PROVIDED RECORDS:
begin

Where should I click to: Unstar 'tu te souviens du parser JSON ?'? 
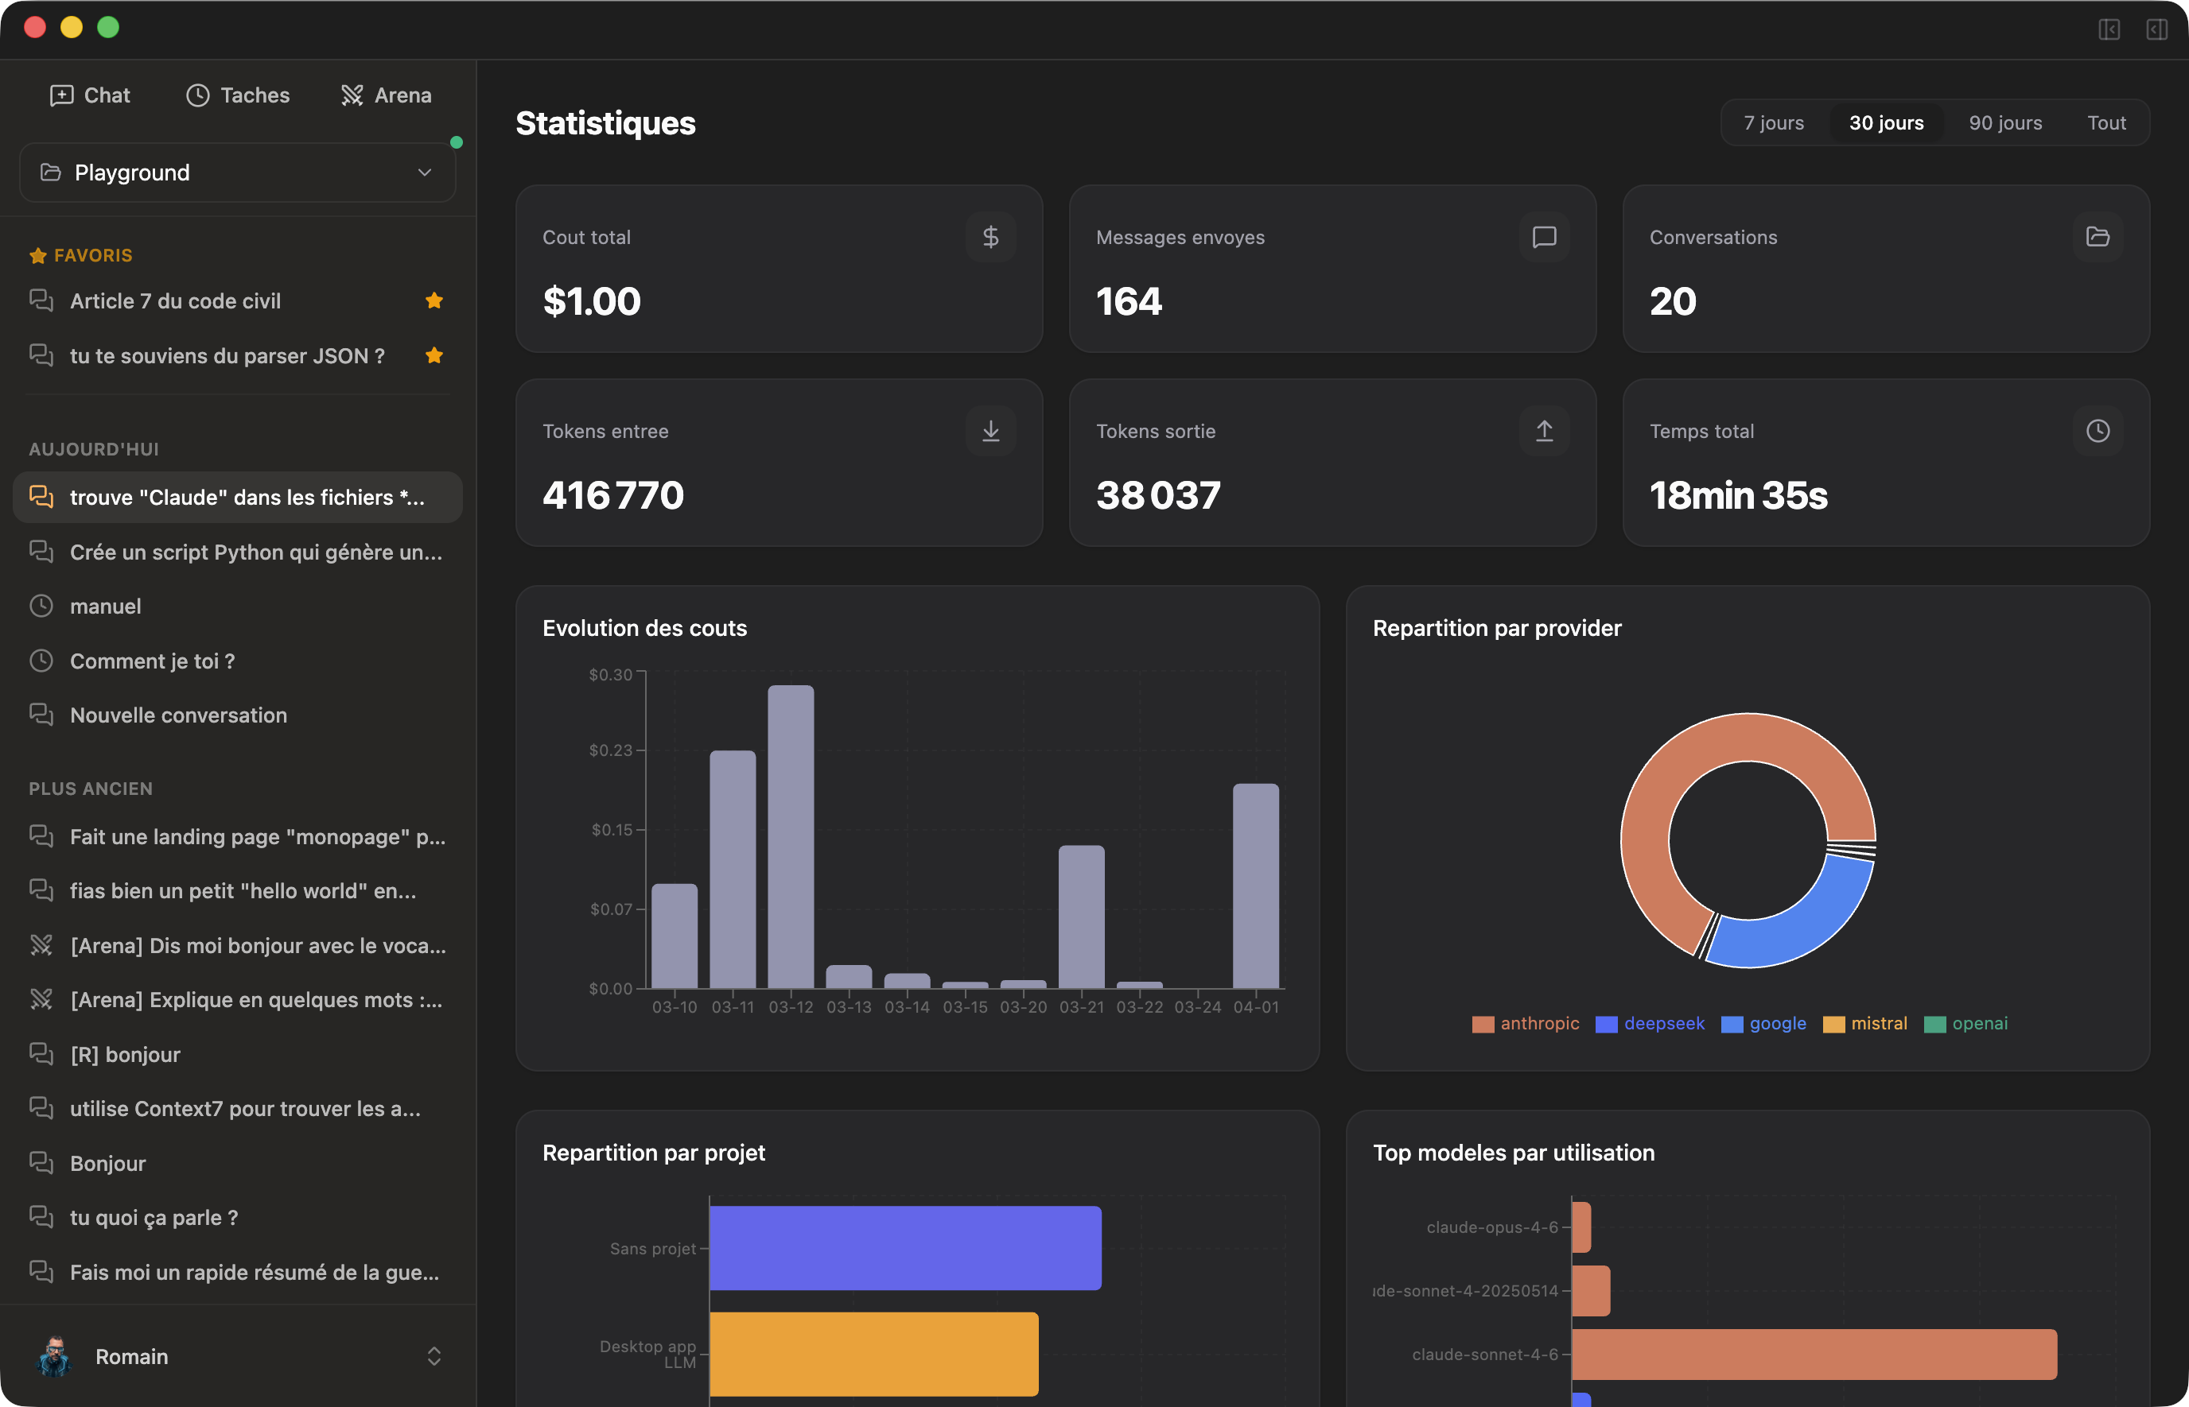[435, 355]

end
begin

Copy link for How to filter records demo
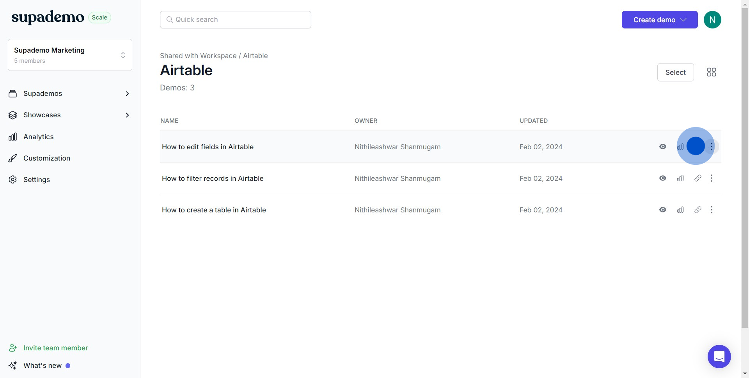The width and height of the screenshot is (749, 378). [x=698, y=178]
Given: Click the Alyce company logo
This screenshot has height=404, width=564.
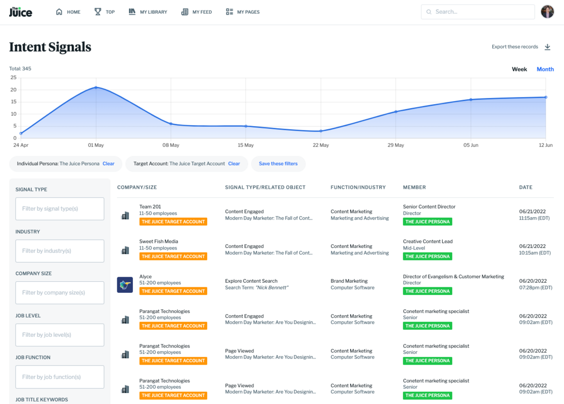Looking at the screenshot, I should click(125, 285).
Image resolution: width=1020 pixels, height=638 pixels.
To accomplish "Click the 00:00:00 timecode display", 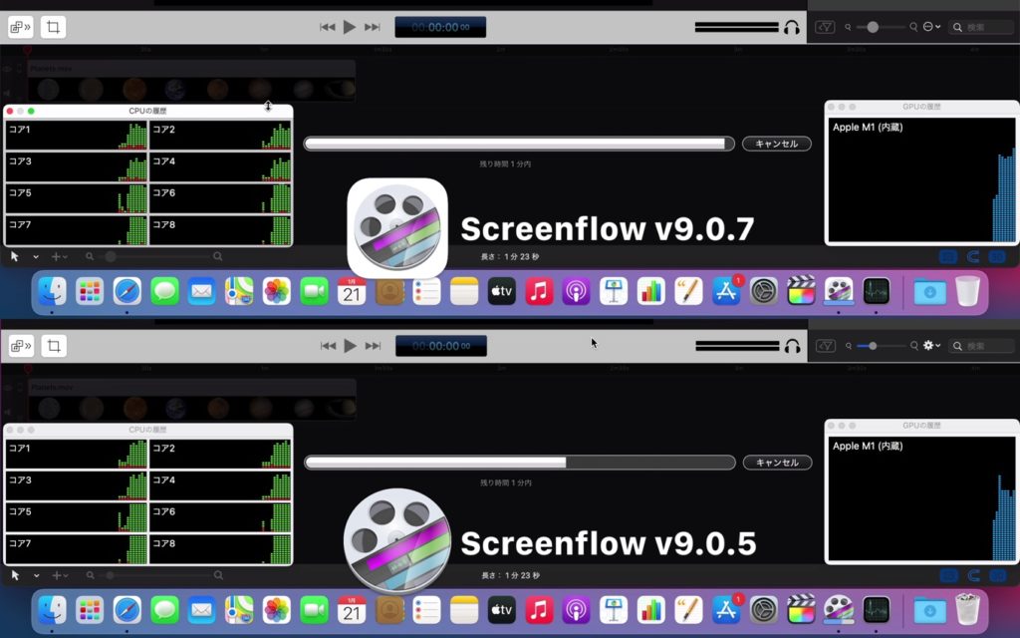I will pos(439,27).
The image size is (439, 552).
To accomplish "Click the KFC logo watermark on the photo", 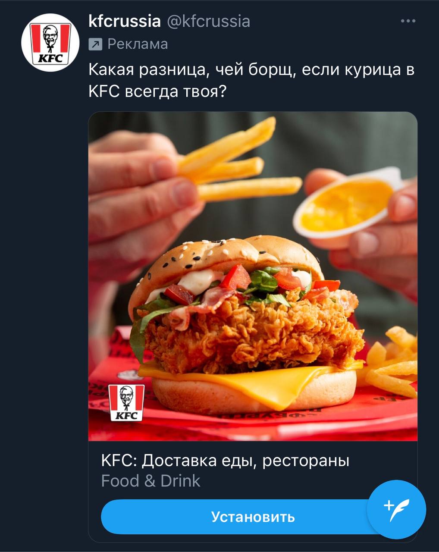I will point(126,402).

end
begin

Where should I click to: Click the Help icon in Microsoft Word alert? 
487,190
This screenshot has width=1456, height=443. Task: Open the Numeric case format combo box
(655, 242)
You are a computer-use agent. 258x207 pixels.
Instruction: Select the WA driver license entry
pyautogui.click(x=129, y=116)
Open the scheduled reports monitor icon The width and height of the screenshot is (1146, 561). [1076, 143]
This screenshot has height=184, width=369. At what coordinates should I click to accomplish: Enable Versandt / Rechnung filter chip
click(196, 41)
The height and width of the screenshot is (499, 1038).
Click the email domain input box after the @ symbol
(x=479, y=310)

end

REQUIREMENT: Convert the lines from the one containing "Open the scheduled" through the one containing "(x=479, y=310)" into a Markdown table with the columns Entry and Content, omitting any blank lines.

SOLUTION:
| Entry | Content |
|---|---|
| 1 | Open the scheduled reports monitor icon The width and height of the screenshot is (1146, 561). [1076, 143] |
| 2 | This screenshot has height=184, width=369. At what coordinates should I click to accomplish: Enable Versandt / Rechnung filter chip |
| 3 | click(196, 41) |
| 4 | The height and width of the screenshot is (499, 1038). |
| 5 | Click the email domain input box after the @ symbol |
| 6 | (x=479, y=310) |